Lean into Life è il suo primo disco di canzoni scritte di notte mentre viveva in una tenda da campeggio nel giardino di un amico, tenendo lontani i procioni con una mazza da baseball e registrando i demo con le drum machine prestate e le chitarre scordate e i synth craccati. Si masterizzava i CD con la stessa base in loop per 74 minuti per cantarci sopra in macchina mentre guidava nel traffico verso l’ufficio, ogni giorno per tre anni. Poi tornava a casa (in tenda), si faceva un video scemo, lo caricava su TikTok e andava a dormire. Una mattina aveva un milione di follower, e ha fatto quello che farebbe ogni trentenne quarantenne cinquantenne disoccupato con un milione di follower: mollare il lavoro e fare weird-ass music. Il problema è che è bravo.
One night I had a thought
What if we all did anything we want
We quit our jobs, we went outside
No one can tell us how to live our lives
Il primo nome che viene in mente ascoltando Lean into Life è quello dei Modest Mouse, dichiarata influenza del nostro, ma certi pezzi sembrano gli LCD Soundsystem, altri i cLOUDDEAD acustici, o i Dashboard Confessional con gli arpeggiatori. Ci sono pezzi voce e chitarra con strofe perfette, e altri dove urla «fuck you!» molto forte: come tutti i buffoni di professione, Petey ha dentro delle profondità estremamente scure. Microwave Dinner, per esempio, parla di quando ti guardi in faccia con una persona e vi chiedete: «Ma noi, un figlio, lo vogliamo fare? O non siamo quel tipo di persone?».

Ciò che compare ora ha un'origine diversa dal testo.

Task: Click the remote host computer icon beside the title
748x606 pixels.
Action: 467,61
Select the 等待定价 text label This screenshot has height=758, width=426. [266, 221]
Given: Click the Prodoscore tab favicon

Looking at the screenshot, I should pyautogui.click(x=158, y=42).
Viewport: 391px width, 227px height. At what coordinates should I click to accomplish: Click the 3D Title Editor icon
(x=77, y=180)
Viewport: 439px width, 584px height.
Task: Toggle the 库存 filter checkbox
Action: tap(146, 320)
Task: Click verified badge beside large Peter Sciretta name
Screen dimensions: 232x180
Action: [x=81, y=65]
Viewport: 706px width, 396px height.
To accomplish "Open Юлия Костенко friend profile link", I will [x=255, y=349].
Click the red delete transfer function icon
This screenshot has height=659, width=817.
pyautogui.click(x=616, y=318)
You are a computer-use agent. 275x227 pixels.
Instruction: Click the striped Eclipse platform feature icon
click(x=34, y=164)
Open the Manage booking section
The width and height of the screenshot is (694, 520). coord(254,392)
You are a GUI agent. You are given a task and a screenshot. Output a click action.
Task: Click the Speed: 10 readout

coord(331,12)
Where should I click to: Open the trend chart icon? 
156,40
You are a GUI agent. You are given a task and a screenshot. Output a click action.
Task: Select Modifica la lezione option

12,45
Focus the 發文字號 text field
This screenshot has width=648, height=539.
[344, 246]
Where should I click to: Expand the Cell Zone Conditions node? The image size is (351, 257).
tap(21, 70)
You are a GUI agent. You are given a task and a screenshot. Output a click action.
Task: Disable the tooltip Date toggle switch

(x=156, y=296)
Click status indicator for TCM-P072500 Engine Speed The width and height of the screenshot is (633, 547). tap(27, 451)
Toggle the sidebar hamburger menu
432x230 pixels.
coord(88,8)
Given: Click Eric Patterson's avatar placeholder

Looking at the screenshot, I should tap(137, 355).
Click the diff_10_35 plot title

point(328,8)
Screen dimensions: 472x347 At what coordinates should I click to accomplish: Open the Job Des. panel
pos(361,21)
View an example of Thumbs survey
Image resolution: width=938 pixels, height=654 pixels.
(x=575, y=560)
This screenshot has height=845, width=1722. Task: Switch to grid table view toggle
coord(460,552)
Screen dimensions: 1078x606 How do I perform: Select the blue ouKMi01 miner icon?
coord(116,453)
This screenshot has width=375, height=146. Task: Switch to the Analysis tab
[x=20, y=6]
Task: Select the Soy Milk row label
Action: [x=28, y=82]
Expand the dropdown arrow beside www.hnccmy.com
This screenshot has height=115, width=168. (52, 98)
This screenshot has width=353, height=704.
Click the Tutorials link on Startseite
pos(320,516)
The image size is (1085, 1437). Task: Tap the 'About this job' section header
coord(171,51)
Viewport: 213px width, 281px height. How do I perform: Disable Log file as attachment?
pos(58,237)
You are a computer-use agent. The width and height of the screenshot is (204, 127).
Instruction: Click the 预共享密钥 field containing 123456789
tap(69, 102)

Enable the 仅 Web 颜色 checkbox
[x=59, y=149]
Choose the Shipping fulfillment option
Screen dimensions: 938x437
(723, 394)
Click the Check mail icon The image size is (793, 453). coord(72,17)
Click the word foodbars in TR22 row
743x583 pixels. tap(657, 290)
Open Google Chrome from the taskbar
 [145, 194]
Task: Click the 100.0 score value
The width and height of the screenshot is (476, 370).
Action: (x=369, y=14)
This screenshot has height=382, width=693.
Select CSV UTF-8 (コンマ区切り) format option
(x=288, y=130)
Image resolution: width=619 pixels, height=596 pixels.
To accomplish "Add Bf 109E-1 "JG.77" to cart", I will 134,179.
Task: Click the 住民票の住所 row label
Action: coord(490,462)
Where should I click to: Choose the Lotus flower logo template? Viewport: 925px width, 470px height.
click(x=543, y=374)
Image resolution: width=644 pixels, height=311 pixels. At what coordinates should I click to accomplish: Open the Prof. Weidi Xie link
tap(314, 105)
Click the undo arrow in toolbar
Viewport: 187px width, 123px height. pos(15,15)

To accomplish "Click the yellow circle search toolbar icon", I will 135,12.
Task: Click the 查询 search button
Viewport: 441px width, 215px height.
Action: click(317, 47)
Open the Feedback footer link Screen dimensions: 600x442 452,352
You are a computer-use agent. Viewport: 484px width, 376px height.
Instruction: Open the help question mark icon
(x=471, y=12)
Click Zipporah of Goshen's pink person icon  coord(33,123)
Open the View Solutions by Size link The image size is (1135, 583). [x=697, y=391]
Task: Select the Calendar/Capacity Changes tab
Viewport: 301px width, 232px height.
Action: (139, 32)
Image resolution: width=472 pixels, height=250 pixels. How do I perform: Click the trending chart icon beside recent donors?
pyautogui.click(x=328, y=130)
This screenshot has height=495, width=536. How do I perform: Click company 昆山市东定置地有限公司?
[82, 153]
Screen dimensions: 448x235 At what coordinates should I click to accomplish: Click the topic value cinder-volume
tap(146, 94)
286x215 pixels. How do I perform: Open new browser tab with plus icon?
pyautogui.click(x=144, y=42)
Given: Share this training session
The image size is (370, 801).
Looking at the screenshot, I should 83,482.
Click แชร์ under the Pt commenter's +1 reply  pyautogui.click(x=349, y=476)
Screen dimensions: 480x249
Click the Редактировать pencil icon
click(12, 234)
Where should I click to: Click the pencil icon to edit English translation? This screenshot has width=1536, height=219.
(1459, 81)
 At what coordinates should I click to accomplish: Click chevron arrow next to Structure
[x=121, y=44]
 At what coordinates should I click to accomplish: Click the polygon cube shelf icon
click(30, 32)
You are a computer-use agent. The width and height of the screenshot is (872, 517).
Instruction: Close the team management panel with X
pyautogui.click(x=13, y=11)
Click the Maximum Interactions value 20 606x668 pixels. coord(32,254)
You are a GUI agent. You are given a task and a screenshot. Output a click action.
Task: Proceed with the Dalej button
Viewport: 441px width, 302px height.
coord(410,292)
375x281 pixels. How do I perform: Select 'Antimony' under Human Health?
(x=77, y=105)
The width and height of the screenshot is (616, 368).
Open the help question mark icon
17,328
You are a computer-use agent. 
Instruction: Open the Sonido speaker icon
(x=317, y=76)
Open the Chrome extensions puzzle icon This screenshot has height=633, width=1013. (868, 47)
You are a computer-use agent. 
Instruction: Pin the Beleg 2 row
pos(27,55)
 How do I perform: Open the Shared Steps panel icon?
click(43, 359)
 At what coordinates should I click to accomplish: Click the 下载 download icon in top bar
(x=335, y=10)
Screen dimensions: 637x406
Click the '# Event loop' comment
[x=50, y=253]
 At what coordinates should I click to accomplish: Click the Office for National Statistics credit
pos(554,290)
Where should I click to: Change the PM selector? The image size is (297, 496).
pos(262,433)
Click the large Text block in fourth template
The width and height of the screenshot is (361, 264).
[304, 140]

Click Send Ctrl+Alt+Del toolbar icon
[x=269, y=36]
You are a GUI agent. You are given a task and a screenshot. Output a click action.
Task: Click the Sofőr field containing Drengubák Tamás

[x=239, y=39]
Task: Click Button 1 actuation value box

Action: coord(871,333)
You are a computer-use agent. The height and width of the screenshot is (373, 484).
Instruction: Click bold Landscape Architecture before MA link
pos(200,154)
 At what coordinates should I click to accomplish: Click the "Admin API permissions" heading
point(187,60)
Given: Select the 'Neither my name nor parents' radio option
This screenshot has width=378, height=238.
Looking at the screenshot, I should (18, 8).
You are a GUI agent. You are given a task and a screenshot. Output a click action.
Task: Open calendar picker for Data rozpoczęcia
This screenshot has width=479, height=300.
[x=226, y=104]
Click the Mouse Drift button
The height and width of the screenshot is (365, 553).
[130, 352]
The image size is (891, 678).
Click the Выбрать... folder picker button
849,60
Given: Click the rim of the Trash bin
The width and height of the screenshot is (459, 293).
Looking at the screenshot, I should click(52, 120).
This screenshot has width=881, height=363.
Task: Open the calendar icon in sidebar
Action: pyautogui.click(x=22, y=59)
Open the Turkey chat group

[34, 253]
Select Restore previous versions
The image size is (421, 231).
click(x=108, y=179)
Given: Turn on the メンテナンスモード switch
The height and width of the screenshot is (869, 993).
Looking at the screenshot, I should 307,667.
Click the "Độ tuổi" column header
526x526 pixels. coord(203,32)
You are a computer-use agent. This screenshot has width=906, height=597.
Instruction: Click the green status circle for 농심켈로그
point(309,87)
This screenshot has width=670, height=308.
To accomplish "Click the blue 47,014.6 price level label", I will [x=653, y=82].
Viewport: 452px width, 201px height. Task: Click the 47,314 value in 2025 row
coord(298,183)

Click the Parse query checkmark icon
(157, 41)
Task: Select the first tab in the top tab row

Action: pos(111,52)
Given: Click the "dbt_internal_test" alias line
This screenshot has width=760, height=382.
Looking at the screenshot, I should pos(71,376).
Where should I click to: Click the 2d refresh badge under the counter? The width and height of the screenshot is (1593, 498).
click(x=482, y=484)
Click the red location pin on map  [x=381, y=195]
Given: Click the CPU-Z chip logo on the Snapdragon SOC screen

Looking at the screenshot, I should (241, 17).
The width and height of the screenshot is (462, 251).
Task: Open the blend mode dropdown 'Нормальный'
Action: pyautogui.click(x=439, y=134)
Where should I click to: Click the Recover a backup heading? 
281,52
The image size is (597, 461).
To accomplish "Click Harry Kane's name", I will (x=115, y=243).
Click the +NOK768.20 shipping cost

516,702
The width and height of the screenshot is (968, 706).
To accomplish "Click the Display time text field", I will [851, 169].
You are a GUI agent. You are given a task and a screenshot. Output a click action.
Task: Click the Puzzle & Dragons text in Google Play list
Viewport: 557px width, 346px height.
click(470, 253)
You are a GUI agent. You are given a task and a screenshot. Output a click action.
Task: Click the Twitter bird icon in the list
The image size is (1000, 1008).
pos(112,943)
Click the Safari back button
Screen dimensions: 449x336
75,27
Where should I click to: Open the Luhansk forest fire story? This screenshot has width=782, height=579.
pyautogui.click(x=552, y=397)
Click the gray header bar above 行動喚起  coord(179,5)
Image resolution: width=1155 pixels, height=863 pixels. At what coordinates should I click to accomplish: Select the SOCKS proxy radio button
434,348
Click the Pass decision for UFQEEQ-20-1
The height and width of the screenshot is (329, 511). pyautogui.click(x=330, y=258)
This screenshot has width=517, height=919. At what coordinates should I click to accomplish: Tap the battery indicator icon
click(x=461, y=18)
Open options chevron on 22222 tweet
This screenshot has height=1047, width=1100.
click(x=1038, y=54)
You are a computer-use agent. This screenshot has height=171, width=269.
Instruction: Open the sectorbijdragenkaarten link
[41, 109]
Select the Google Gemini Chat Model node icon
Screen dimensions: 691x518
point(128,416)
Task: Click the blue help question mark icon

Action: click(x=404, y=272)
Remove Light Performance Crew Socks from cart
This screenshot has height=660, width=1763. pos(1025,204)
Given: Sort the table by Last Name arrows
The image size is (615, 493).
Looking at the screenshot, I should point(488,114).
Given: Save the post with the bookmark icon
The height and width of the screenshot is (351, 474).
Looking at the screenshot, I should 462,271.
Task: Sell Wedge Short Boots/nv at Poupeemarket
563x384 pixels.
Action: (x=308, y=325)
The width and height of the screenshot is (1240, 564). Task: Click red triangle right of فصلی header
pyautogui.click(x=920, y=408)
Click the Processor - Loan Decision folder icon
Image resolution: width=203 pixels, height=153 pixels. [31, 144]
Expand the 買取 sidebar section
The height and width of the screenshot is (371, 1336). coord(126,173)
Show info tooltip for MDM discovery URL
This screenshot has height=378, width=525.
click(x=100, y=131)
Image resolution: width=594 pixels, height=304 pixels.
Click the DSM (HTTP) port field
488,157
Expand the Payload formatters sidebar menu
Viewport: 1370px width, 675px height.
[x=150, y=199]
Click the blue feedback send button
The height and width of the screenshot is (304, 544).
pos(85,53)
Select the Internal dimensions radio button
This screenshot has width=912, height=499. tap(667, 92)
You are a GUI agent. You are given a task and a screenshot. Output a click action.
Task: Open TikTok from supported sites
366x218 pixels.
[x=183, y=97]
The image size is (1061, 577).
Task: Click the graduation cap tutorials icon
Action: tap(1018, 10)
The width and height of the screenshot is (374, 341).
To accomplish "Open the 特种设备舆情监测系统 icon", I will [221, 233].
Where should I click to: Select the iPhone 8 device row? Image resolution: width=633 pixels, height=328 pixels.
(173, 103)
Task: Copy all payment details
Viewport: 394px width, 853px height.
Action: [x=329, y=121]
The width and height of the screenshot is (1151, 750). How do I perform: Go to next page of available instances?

«La roba di TikTok è solo un altro aspetto della mia personalità,» ti spiega «forse meno vulnerabile della mia musica, ma ugualmente radicato nella tristezza». Per fortuna che ci sono io, che sono una moltitudine, diceva quello, e Petey emana l’aura della moltitudine, del talento strabordante, del tizio che ha troppe idee e poca voglia, ma qualcosa bisognerà pur fare: ci sono maniere peggiori di vivere che fare video scemi e scrivere canzoni sincere, no?
Lean into Life, il disco giallo, ne ha uno gemello, Other Stuff, il disco verde: una cosa molto Weezer. Se ci fai caso, tutti i gruppi citati in questo pezzo non sono esattamente i primi che ti vengono in mente quando pensi alla “generazione TikTok” (dentro al disco verde c’è la cover definitiva di Crash into Me di Dave Matthews, a proposito di sentirsi troppo vecchi).
Se gli chiedi cosa pensa quando si ferma a pensare, tra un video da finire di montare e una canzone da finire di scrivere, ti dice: «Penso di essere parecchio strano. Ma davvero strano, e un sacco di gente che conosco non manca di sottolineare quanto sono strano. E penso che la musica che faccio sia strana. Cioè, a volte strana, a volte no. Ma anche quando non è strana, a volte è strano che non sia strana. E anche quella roba di TikTok (perché, come ho detto, è un po’ tutto nella stessa specie di bolla per quel che mi riguarda) è solo un modo per approfondire cosa c’è di autentico in me, ciò che penso mi renda così strano. Mi rendo conto che in molti si ritrovano in questa cosa, che sono in tanti a essere veramente strani nel modo in cui io penso di essere strano. E questo è il motivo per cui tutto questo è meraviglioso e mi fa stare bene».